Quali sono i problemi di salute causati dalle epatiti?

“Le epatiti A ed E non cronicizzano ma danno solo casi acuti, a differenza delle B, D quando associata, e C. Le prime due si trasmettono per via orale e solo in meno di un caso su mille causano epatiti fulminanti a prognosi infausta, mentre le altre si veicolano attraverso il sangue, le siringhe delle persone che fanno uso di sostanze stupefacenti, o per via sessuale. Tutte le epatiti danno gli stessi sintomi nella fase acuta e le forme croniche, a lungo asintomatiche, danno le stesse complicanze di salute. Il processo evolutivo è comune: il primo stadio di complicanza è rappresentato dalla fibrosi, quando il tessuto epatico viene sostituito pressoché del tutto da un tessuto cicatriziale allo stadio finale, la cirrosi. La classificazione dello stadio a cui si trova è possibile grazie al Fibroscan. Riguardo l’ultimo stadio, possiamo avere la cirrosi compensata, oggi trattabile con i nuovi farmaci, mentre al di là di questa ci sono lo scompenso epatico e il carcinoma epatico. Se non si interviene con delle terapie pesanti, come la resezione, o le terapie loco-regionali non resettive, l’ultima spiaggia resta il trapianto di fegato”.

A livello globale l’accesso alle cure per le epatiti è sufficientemente garantito o ci sono diseguaglianze?

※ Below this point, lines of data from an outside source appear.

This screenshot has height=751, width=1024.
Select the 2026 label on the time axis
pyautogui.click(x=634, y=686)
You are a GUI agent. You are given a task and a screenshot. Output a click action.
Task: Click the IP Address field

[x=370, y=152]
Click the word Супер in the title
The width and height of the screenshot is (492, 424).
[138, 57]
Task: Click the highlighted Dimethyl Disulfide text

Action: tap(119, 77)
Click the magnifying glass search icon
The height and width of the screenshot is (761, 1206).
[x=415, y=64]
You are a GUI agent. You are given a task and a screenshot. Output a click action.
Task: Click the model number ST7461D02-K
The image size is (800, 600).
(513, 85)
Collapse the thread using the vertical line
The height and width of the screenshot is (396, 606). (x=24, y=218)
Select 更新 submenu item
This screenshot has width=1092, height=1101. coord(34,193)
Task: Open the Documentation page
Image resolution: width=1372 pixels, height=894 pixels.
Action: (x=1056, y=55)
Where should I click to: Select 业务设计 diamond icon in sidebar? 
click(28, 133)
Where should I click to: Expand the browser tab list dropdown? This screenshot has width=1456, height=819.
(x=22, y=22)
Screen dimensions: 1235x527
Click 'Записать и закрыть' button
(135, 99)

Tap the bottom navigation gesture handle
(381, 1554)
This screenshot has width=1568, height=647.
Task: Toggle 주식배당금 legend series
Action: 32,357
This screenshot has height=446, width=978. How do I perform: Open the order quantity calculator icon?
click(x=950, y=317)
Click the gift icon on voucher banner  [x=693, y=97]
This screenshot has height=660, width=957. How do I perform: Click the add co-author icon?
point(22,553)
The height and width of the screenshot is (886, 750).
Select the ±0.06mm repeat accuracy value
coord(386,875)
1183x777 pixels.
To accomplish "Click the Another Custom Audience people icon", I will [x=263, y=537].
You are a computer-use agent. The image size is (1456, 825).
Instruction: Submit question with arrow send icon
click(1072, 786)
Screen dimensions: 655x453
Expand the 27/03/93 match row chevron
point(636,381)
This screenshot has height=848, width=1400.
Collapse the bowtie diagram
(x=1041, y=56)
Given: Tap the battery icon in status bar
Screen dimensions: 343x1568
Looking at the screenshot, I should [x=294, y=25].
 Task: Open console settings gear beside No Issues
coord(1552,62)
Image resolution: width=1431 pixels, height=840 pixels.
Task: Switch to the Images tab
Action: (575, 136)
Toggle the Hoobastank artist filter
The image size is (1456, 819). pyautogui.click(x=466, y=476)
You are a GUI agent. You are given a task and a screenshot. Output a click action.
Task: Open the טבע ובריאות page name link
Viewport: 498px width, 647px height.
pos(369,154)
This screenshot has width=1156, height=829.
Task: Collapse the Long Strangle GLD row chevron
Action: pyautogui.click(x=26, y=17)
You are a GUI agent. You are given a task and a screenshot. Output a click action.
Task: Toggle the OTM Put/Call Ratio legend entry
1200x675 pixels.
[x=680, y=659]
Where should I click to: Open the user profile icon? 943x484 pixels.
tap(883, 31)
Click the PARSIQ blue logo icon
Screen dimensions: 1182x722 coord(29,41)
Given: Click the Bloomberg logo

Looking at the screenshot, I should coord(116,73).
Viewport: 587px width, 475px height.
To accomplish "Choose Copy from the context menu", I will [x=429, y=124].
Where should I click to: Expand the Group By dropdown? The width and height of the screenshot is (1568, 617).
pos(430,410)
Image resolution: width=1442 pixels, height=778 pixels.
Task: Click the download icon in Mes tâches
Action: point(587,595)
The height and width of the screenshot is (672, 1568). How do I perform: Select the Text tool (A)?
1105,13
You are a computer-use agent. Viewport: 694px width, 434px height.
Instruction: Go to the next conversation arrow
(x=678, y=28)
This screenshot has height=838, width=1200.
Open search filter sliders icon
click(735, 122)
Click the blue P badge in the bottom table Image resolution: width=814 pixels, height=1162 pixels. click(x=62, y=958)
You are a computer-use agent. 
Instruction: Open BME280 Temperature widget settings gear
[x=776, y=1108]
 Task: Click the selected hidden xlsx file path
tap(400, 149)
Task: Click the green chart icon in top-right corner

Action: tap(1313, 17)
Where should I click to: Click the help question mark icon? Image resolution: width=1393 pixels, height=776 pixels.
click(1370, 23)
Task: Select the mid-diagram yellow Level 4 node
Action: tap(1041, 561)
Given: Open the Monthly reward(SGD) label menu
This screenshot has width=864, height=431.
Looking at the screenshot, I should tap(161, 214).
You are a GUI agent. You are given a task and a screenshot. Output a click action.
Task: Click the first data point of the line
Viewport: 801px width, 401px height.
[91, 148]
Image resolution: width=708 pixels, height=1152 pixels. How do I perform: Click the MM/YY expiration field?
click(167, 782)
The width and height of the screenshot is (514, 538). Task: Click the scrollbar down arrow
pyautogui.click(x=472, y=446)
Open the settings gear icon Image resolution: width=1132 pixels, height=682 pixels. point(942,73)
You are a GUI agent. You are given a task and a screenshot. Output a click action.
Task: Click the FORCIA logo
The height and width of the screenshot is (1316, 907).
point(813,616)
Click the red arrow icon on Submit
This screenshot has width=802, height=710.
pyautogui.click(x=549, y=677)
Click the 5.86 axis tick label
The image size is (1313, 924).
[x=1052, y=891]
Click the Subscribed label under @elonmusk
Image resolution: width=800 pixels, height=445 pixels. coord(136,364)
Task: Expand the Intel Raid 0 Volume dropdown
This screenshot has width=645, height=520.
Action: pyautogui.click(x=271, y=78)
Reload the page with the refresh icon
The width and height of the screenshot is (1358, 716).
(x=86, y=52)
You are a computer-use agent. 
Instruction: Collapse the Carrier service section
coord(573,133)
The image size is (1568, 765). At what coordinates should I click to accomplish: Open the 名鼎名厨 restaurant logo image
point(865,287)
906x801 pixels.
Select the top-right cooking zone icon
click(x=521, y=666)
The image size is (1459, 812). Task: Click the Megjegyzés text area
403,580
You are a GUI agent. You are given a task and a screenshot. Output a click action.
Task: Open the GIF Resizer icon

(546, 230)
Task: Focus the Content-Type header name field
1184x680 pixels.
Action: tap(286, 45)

“I test di screening e diagnostici costano pochi euro, così come sono economiche le terapie per l’epatite B che arrestano la replicazione del virus, mentre per l’epatite C, negli ultimi cinque anni, disponiamo di farmaci che non solo arrestano la replicazione ma eradicano il virus, facendo pertanto guarire il paziente. Per ora però l’accesso alle cure è soddisfacente solo negli Usa e in Ue, perché all’atto pratico i sistemi sanitari nel mondo sono diseguali e in diversi Paesi in via di sviluppo persistono carenze importanti nelle diagnosi e nelle notifiche, anche se in Africa ci si vaccina abbastanza frequentemente per l’epatite B. Non dimentichiamo però che anche da noi appena il 10% di chi ha l’epatite B sa di averla, perché, presentando una sintomatologia molto sfumata, non ricorre ai test diagnostici. Il Ministero della Salute, a questo proposito, lancia diverse campagne per lo screening, puntando a far emergere le epatiti sommerse”.

Quanto è lontano l’obiettivo di debellare le epatiti?

“L’Organizzazione mondiale della Sanità fissa periodicamente dei traguardi molto ottimistici e praticamente non raggiungibili, ma molto importanti perché danno un orizzonte a cui guardare. Gli ultimi, fra questi traguardi auspicano che entro il 2030 dovrebbe essere diagnosticato il 90% dei casi di epatite B e C (a tutt’oggi è diagnosticato il 10%-20%), e dovrebbe essere trattato l’80% dei casi diagnosticati, mentre sappiamo che a tutt’oggi sono solo il 20% dei casi di epatite B e il 60% dei casi di epatite C. Si conferma pertanto che si tratta di auspici improbabili da raggiungere ma molto utili perché indicativi”.